▶ Work instruction
Repeat exactly, and only, the lines of the entries below from the one with "The height and width of the screenshot is (781, 800)." through the one with "Given: Click the add icon for Demo SE invite", both ends included.

▶ Dataset records
* * * * * * *
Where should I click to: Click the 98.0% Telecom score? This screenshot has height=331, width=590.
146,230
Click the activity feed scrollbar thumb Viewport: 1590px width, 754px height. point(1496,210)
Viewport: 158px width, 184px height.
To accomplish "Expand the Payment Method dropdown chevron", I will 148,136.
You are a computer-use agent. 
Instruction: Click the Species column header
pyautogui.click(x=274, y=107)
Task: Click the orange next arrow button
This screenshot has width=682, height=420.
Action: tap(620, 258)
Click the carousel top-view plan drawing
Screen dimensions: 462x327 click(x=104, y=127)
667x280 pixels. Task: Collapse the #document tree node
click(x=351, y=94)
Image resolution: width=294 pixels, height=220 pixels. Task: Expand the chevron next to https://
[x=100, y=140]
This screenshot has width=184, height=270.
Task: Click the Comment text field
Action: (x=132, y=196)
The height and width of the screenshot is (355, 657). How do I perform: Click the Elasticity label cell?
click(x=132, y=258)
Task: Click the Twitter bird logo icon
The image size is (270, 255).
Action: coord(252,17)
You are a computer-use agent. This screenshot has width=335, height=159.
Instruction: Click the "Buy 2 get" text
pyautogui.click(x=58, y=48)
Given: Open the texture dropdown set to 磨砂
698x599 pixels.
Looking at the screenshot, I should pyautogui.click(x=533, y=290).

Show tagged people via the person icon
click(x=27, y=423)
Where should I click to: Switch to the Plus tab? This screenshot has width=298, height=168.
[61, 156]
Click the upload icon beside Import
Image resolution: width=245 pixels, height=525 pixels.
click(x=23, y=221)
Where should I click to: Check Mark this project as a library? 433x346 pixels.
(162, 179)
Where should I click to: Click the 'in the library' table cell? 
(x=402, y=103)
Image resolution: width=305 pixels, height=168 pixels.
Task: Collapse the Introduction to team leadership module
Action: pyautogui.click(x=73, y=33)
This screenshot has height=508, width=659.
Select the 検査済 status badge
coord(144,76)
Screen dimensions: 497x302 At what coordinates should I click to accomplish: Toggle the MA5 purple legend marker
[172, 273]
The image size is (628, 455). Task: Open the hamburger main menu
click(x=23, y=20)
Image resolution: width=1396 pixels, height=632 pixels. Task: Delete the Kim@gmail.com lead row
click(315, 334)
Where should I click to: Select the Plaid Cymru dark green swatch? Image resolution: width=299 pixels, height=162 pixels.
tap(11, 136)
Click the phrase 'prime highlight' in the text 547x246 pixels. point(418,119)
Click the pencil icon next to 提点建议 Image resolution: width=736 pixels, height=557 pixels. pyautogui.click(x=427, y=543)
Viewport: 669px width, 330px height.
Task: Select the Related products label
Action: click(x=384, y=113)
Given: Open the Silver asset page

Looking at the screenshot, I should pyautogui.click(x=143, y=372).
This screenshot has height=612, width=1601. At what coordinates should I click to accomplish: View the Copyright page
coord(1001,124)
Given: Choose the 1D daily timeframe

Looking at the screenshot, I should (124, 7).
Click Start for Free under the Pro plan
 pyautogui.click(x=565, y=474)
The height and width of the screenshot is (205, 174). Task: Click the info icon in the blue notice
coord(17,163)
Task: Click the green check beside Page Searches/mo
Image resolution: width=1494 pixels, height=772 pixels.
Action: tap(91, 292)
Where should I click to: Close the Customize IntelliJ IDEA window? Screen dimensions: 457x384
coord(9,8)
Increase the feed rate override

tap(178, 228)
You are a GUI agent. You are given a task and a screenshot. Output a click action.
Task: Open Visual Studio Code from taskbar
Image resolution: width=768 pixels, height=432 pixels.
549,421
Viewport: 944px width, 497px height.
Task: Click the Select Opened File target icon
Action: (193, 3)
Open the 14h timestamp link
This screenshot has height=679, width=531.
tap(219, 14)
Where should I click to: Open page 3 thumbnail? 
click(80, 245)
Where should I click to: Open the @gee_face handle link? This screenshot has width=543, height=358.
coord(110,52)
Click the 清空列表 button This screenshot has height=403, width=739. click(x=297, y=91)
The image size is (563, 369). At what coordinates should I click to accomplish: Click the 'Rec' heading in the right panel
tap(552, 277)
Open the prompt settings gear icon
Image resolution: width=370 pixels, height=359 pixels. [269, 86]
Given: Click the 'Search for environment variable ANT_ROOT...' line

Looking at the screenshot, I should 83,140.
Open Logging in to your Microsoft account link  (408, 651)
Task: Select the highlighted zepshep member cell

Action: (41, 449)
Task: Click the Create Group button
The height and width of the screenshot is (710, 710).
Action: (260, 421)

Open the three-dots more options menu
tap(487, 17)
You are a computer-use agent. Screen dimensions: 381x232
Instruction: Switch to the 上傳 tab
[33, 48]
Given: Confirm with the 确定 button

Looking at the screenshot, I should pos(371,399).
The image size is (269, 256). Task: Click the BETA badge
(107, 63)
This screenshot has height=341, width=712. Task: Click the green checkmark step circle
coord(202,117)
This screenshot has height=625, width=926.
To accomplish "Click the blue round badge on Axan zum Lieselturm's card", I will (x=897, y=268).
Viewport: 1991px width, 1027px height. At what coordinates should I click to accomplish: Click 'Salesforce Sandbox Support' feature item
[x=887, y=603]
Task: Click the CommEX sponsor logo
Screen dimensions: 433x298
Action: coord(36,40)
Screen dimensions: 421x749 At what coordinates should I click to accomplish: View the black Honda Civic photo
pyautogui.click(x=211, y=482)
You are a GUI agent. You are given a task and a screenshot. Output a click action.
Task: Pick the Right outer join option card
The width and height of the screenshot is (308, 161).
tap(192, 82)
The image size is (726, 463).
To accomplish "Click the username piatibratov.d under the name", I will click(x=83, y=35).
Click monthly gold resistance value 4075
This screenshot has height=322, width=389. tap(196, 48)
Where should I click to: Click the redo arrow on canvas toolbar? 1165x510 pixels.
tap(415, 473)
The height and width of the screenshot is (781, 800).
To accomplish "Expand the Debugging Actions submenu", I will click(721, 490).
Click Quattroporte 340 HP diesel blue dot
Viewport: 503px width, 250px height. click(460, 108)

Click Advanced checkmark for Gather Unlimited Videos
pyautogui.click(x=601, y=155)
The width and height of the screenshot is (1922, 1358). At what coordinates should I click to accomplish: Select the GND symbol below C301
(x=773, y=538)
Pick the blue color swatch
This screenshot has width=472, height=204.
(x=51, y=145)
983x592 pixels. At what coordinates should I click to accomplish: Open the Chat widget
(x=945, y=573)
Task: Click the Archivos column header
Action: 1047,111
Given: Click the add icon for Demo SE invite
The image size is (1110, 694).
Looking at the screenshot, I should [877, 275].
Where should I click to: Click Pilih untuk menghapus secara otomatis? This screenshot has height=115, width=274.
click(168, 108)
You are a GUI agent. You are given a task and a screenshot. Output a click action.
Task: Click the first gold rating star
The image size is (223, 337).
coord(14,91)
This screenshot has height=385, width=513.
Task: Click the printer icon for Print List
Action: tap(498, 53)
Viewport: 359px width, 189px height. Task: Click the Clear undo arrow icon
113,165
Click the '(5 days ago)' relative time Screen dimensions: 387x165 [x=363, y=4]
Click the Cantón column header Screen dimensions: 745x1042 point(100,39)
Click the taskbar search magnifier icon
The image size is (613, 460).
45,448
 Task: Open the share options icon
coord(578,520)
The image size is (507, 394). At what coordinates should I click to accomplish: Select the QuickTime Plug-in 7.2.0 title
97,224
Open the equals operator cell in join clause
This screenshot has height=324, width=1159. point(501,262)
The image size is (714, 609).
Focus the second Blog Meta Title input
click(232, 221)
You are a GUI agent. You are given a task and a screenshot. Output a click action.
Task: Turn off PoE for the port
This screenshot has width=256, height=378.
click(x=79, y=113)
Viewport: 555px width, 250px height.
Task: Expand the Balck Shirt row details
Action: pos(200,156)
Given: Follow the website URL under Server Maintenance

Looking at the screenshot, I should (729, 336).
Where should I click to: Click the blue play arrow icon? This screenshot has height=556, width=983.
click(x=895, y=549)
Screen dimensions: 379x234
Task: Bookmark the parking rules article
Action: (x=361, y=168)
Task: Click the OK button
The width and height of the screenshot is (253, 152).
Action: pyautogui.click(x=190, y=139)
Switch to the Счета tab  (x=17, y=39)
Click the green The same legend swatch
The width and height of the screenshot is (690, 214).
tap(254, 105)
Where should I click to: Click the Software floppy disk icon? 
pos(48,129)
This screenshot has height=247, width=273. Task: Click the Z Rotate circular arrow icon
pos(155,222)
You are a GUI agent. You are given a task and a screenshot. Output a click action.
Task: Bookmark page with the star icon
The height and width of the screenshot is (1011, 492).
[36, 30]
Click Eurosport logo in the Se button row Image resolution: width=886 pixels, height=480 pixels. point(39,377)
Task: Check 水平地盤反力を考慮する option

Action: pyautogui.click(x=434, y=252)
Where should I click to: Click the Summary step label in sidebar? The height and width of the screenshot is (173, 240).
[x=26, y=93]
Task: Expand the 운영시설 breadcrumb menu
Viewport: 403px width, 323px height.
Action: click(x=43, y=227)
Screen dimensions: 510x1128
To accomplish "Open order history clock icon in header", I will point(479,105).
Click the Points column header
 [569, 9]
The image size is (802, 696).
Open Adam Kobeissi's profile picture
* * * * * * *
▶ Exercise response
The height and width of the screenshot is (781, 800).
To accomplish "Expand the Debugging Actions submenu", I will click(721, 490).
Click Quattroporte 340 HP diesel blue dot
Viewport: 503px width, 250px height. click(460, 108)

Click Advanced checkmark for Gather Unlimited Videos
pyautogui.click(x=601, y=155)
The width and height of the screenshot is (1922, 1358). At what coordinates should I click to accomplish: Select the GND symbol below C301
(x=773, y=538)
Pick the blue color swatch
This screenshot has width=472, height=204.
(x=51, y=145)
983x592 pixels. At what coordinates should I click to accomplish: Open the Chat widget
(x=945, y=573)
Task: Click the Archivos column header
Action: 1047,111
Given: Click the add icon for Demo SE invite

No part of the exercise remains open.